Der in Zusammenarbeit mit dem OB-Büro und dem Bürgerverein organisierte Stadtteilbesuch von Oberbürgermeister Martin Horn lockte rund 80 Bewohner zum Stadtteil-Spaziergang. Zum anschließenden Bürgergespräch im Deutsch-Französischen Gymnasium waren es dann mehr als 100 Interessierte.

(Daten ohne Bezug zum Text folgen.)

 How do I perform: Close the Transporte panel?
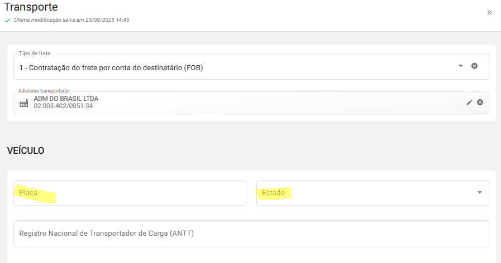(x=489, y=13)
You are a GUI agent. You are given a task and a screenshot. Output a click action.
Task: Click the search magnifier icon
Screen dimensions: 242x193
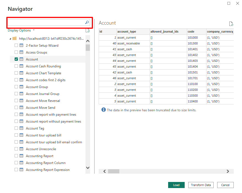(87, 23)
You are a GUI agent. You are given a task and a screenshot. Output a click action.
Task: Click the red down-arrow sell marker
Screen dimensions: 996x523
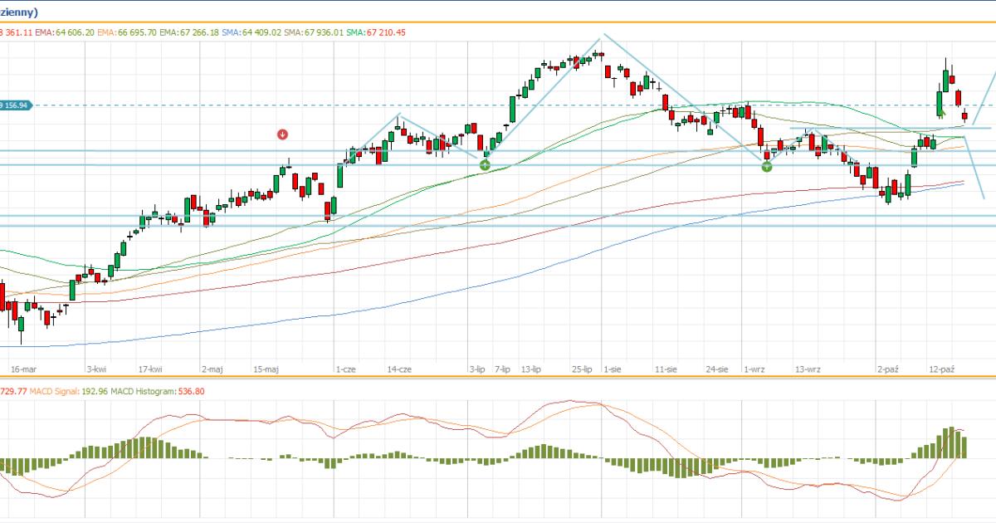(283, 134)
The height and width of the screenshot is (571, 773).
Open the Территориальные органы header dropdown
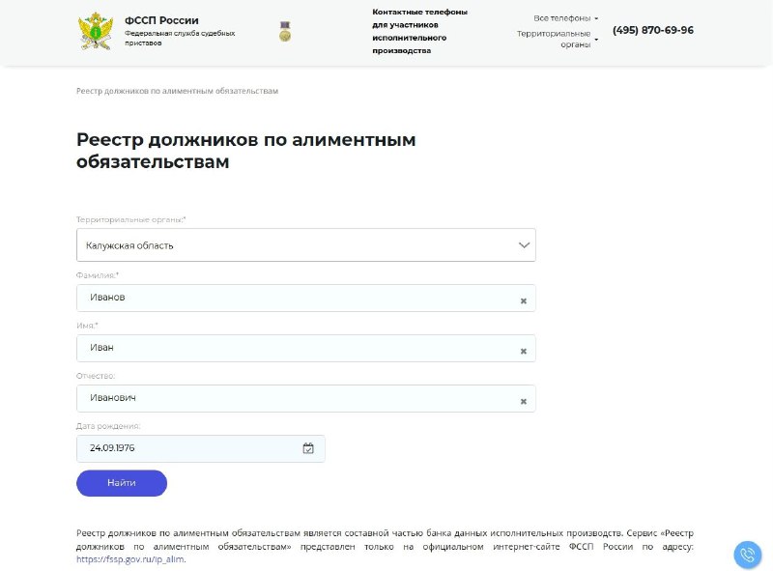tap(558, 39)
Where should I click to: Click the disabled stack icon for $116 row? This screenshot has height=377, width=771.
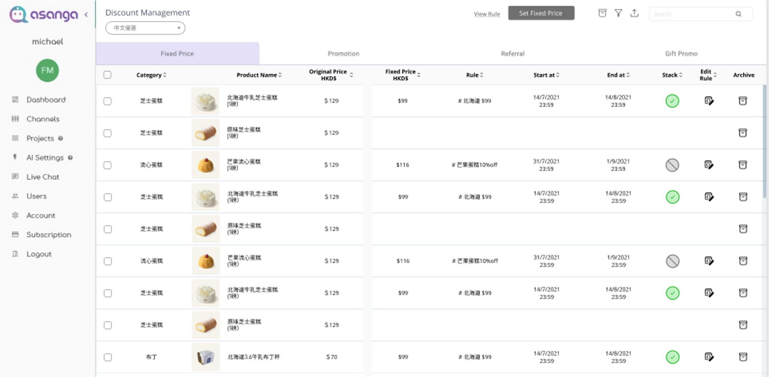tap(672, 165)
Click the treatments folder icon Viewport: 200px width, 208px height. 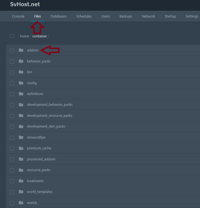(21, 181)
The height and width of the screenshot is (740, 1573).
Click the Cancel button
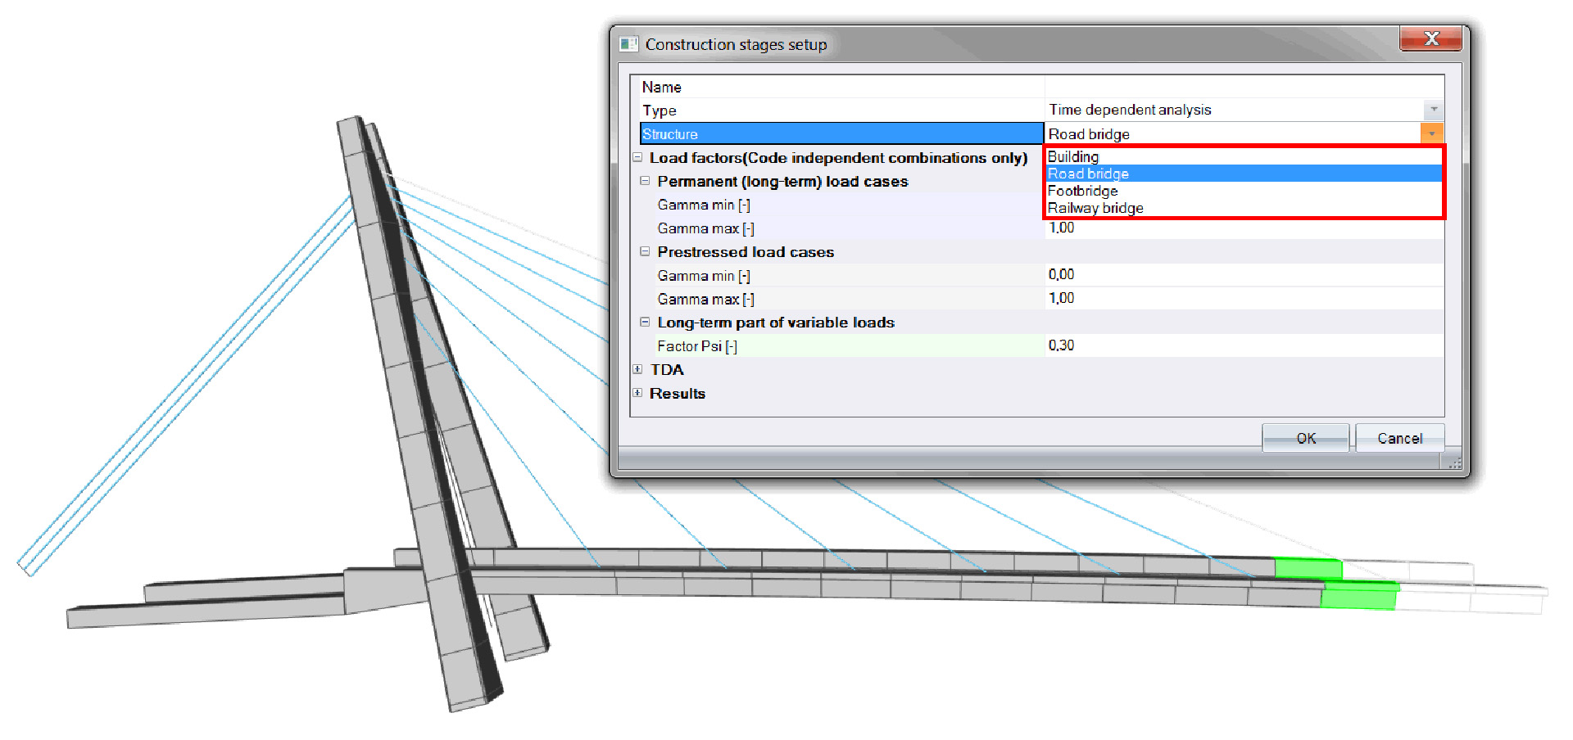tap(1400, 438)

In den Vorbesprechungen zur Festlegung der Route des Stadtteil-Spaziergangs am 24. Oktober konnte der Bürgerverein seine Wünsche, die derzeitigen „Hot-Spot-Themen“ dem Oberbürgermeister „live“ zu präsentieren, umsetzen. So wurden mit den Knopfhäusle, dem Lycée Turenne und der zukünftigen „ Ganter- Knoten Stadttunnel- Großbaustelle“ drei der wesentlichen Themenschwerpunkte der derzeitigen Bürgervereins Arbeit in Augenschein genommen werden.

Sammelplatz vor dem ZO: Handschlagbegrüßung durch den OB Foto:zero-foto

Nach einer kurzen Begrüßung durch den OB und den Bürgervereins-Vorsitzenden ging es in die unmittelbar benachbarten Knopfhäusle. Die vorgetragenen Hauptanliegen der Bewohner der fast 150 Jahre alten Siedlung bündelten sich in zwei Wünschen. Sie wollen hier wohnen bleiben und das weiterhin zu bezahlbaren Mieten. Bürgerverein und Mieterbeirat unterstrichen die Wünsche, beide lobten die bisher sehr mieterfreundlich angelaufenen Voruntersuchungen. Um die Bedenken, die nach wie vor aus der Bewohnerschaft zu hören waren zu minimieren, schlug der Bürgerverein eine gestufte Vorgehensweise bei der Sanierung vor. Zuerst die bereits freistehenden Häuser sanieren, diese zur siedlungsinternen Härtefall- Umsiedlungen nutzen und gleichzeitig sanierte Beispiel-Modellhäuser für die Bewohner zu haben. Vom OB kam keine Gegenrede.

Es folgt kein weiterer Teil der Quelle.